Con motivi aggiunti il ricorrente impugna anche il decreto della Questura che ha revocato la licenza di porto di fucile, deducendone l’illegittimità derivata. Il TAR accoglie l’istanza cautelare con ordinanza non appellata, sospendendo i provvedimenti. La causa giunge alla decisione dopo che le Amministrazioni resistenti depositano una memoria in data 9 aprile 2026.
La Motivazione della Corte
In via preliminare il Collegio accoglie l’eccezione del ricorrente e dichiara la tardività della memoria depositata dalla difesa erariale, per violazione del termine perentorio dell’art. 73, comma 1, c.p.a. La stessa è dichiarata inutilizzabile e non ne è tenuto conto.

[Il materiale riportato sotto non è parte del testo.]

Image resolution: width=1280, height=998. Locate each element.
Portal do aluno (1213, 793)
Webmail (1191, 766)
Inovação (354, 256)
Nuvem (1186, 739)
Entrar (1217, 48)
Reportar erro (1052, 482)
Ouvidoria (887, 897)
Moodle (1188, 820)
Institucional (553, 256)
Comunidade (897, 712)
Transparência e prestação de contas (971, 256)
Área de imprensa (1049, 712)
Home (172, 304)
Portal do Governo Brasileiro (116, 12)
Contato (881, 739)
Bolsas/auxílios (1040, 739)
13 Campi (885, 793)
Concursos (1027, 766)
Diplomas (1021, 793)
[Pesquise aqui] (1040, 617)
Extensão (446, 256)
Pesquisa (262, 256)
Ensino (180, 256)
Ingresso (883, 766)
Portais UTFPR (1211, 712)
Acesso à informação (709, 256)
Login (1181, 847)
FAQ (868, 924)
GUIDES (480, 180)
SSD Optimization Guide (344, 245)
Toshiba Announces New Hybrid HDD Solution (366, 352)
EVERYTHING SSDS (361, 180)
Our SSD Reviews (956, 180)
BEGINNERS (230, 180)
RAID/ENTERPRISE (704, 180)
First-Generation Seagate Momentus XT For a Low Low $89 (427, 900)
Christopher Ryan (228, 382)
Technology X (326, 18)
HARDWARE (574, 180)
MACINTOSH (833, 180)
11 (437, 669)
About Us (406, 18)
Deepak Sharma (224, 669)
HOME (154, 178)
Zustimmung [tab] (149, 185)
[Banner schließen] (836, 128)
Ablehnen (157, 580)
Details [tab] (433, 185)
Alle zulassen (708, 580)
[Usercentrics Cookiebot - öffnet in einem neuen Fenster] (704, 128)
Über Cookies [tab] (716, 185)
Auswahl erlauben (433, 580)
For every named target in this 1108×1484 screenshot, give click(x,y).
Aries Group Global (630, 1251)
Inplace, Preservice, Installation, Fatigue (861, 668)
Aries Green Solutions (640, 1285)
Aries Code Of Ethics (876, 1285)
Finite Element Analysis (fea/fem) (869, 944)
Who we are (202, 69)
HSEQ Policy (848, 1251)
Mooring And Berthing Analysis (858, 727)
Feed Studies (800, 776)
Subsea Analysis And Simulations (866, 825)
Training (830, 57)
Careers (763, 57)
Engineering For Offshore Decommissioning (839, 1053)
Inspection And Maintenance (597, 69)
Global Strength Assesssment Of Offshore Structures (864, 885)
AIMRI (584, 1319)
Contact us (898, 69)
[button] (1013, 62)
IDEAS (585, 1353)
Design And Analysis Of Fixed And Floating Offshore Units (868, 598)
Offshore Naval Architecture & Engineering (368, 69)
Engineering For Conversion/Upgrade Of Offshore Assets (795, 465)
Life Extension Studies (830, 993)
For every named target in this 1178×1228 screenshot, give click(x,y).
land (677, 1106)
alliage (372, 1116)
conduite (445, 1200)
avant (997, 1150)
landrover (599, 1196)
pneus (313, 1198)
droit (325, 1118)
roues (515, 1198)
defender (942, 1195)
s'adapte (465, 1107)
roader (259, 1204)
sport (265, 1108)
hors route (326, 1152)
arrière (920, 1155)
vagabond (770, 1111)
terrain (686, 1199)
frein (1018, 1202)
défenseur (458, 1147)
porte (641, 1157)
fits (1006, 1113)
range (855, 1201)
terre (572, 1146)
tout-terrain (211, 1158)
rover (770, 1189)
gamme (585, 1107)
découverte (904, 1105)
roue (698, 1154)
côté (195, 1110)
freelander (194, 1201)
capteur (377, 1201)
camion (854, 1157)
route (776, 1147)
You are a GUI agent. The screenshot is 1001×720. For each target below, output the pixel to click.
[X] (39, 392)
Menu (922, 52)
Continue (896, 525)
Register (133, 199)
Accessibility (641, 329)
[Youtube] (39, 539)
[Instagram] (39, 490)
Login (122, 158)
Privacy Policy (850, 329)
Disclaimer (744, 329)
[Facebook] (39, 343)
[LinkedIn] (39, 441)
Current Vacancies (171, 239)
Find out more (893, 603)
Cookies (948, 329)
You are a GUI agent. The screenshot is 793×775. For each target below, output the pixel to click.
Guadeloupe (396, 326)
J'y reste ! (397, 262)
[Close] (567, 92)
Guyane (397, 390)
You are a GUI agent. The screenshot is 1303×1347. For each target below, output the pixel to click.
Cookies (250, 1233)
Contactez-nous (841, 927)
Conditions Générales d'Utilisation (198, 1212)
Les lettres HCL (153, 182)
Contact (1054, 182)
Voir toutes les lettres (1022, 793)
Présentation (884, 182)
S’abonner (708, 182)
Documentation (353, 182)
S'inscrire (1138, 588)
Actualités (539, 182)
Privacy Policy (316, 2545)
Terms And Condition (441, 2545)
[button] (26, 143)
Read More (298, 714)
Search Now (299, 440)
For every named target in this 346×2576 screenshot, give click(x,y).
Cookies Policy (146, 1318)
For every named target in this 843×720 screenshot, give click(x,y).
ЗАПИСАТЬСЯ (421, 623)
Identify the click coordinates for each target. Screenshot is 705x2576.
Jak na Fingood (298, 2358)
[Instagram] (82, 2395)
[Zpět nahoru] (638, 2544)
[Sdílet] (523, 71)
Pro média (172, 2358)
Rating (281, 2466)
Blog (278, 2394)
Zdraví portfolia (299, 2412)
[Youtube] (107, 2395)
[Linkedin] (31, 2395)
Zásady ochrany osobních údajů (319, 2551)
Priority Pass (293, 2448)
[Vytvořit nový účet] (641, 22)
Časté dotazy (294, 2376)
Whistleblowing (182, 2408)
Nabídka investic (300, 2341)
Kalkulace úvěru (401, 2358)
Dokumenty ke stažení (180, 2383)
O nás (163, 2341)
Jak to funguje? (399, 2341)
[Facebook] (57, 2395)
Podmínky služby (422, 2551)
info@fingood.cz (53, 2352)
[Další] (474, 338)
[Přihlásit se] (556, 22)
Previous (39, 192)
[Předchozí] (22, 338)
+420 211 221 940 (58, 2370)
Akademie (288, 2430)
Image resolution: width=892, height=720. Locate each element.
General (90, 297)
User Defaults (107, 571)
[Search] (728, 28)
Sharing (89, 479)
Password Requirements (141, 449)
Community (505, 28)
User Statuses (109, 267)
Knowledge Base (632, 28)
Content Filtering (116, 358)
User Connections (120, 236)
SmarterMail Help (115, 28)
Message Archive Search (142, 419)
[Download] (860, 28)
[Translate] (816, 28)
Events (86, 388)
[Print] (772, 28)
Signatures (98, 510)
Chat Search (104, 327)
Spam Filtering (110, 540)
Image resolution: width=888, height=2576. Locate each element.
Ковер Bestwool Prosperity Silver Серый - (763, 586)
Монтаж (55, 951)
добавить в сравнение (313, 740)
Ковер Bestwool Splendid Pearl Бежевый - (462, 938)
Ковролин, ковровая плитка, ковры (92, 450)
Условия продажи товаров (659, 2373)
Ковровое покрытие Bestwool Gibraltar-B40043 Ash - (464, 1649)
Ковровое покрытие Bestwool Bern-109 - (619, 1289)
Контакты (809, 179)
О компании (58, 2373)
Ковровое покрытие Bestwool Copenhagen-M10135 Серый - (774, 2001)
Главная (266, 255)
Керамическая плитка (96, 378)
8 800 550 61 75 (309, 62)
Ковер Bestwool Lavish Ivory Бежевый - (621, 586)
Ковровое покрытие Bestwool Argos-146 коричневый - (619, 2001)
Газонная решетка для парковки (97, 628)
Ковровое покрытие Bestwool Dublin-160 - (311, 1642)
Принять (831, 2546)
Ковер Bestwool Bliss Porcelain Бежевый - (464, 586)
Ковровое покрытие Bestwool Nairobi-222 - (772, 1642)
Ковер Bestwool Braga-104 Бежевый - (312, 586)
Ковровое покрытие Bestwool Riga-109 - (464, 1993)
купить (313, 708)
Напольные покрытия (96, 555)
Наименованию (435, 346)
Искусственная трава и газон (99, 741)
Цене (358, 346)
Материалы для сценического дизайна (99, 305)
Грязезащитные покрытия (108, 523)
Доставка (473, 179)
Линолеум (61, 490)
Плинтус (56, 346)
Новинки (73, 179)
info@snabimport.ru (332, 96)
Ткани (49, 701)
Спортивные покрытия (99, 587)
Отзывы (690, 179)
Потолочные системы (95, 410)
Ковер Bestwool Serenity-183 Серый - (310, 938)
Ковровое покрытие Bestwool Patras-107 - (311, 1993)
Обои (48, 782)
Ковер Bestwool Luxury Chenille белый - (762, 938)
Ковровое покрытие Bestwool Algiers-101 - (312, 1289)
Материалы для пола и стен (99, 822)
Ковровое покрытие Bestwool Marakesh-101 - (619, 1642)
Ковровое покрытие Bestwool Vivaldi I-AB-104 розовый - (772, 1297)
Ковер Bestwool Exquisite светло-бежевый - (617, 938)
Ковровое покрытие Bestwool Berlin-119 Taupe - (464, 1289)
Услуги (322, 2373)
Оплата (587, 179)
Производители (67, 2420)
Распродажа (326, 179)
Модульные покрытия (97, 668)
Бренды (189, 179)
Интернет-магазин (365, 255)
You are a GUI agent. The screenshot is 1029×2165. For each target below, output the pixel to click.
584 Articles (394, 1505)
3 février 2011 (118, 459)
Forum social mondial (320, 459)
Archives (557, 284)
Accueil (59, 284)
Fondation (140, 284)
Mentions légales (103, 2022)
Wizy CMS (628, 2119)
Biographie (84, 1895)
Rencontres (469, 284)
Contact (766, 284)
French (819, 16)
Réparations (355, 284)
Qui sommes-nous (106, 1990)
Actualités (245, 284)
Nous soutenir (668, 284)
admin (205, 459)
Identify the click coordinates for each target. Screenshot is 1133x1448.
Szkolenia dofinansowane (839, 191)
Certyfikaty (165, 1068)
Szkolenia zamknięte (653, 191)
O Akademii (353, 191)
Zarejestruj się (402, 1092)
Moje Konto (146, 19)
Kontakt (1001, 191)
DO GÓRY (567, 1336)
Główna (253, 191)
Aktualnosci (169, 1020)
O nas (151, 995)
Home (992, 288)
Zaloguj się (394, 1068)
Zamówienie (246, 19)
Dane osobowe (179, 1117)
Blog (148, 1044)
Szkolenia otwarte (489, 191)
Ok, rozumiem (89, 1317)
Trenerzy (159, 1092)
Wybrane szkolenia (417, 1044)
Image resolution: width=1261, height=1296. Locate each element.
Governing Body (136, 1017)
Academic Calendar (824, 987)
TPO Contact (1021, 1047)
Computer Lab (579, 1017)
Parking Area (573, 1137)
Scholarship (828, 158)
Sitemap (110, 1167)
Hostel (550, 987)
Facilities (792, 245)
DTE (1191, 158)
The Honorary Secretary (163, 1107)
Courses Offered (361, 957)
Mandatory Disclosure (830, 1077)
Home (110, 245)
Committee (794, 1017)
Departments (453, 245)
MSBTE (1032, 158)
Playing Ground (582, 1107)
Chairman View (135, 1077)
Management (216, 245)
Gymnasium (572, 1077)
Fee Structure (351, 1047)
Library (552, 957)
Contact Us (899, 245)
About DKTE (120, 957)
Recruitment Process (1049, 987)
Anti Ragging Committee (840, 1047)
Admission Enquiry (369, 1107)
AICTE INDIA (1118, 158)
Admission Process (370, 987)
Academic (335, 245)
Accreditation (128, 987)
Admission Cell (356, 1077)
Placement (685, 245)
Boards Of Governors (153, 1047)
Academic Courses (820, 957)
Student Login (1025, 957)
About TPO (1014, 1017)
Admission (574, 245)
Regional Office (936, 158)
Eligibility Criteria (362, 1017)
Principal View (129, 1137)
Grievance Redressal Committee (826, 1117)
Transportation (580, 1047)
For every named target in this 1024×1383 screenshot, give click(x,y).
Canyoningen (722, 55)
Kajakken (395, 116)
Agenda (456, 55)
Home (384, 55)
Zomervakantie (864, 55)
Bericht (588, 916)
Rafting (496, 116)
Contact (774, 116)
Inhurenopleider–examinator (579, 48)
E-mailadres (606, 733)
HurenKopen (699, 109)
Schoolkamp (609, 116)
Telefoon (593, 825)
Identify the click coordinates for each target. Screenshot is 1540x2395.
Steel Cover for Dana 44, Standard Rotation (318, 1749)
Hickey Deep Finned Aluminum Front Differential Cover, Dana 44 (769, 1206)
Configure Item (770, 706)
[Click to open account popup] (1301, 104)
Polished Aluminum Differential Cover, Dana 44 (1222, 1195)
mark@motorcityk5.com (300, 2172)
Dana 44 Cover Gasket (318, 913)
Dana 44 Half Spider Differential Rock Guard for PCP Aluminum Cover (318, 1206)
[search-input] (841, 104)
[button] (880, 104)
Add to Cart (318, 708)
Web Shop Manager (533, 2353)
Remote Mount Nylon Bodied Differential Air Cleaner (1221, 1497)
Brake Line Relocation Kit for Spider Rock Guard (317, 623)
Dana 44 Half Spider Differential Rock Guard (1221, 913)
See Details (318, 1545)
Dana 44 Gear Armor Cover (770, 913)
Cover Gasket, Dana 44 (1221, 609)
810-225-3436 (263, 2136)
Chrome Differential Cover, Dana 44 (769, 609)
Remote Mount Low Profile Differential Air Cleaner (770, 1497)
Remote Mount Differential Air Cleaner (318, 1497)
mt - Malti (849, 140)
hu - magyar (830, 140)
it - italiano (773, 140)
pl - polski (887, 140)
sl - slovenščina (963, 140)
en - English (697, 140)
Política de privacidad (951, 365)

Nel merito il ricorso è fondato. Il decreto prefettizio contesta la violazione della prescrizione, contenuta in un analogo provvedimento adottato nei confronti dello zio, che vieta la cessione delle armi a prossimi congiunti. Il TAR rileva però che la cessione si è perfezionata l’8 marzo 2025, mentre il provvedimento inibitorio nei confronti dello zio è stato adottato il 29 aprile 2025 e notificato il 7 maggio 2025. La cessione è dunque anteriore all’adozione e alla notifica del divieto, sicché né il ricorrente né lo zio potevano dirsi tenuti al rispetto di quella prescrizione. Il primo motivo è fondato.
Parimenti fondato è il secondo motivo, relativo ai vincoli di parentela con soggetti controindicati. Richiamando il Cons. Stato sez. III n. 1549 del 27.02.2026, il Collegio ricorda che il contesto socio-familiare concorre alla valutazione di affidabilità, ma che il semplice legame di parentela, in assenza di ulteriori circostanze, non può da solo fondare il giudizio di non affidabilità. Occorre ad esempio il rischio che l’arma sia appresa dal terzo e impropriamente utilizzata.
Nel caso concreto il ricorrente ha dedotto di non avere rapporti di frequentazione con i soggetti gravati da precedenti, deduzione non smentita dalle Amministrazioni. Quanto allo zio, è destinatario del divieto ma non è pregiudicato. Manca, pertanto, ogni evidenza di rapporti attuali e significativi con soggetti controindicati.
All’annullamento del decreto prefettizio conseguono, per il rapporto di presupposizione e consequenzialità immediata, diretta e necessaria tra divieto ex art. 39 T.U.L.P.S. e revoca del porto d’armi ex artt. 11 e 43 T.U.L.P.S., l’annullamento del verbale di sequestro e della revoca questorile. Il ricorso e i motivi aggiunti sono accolti, con condanna delle Amministrazioni alle spese.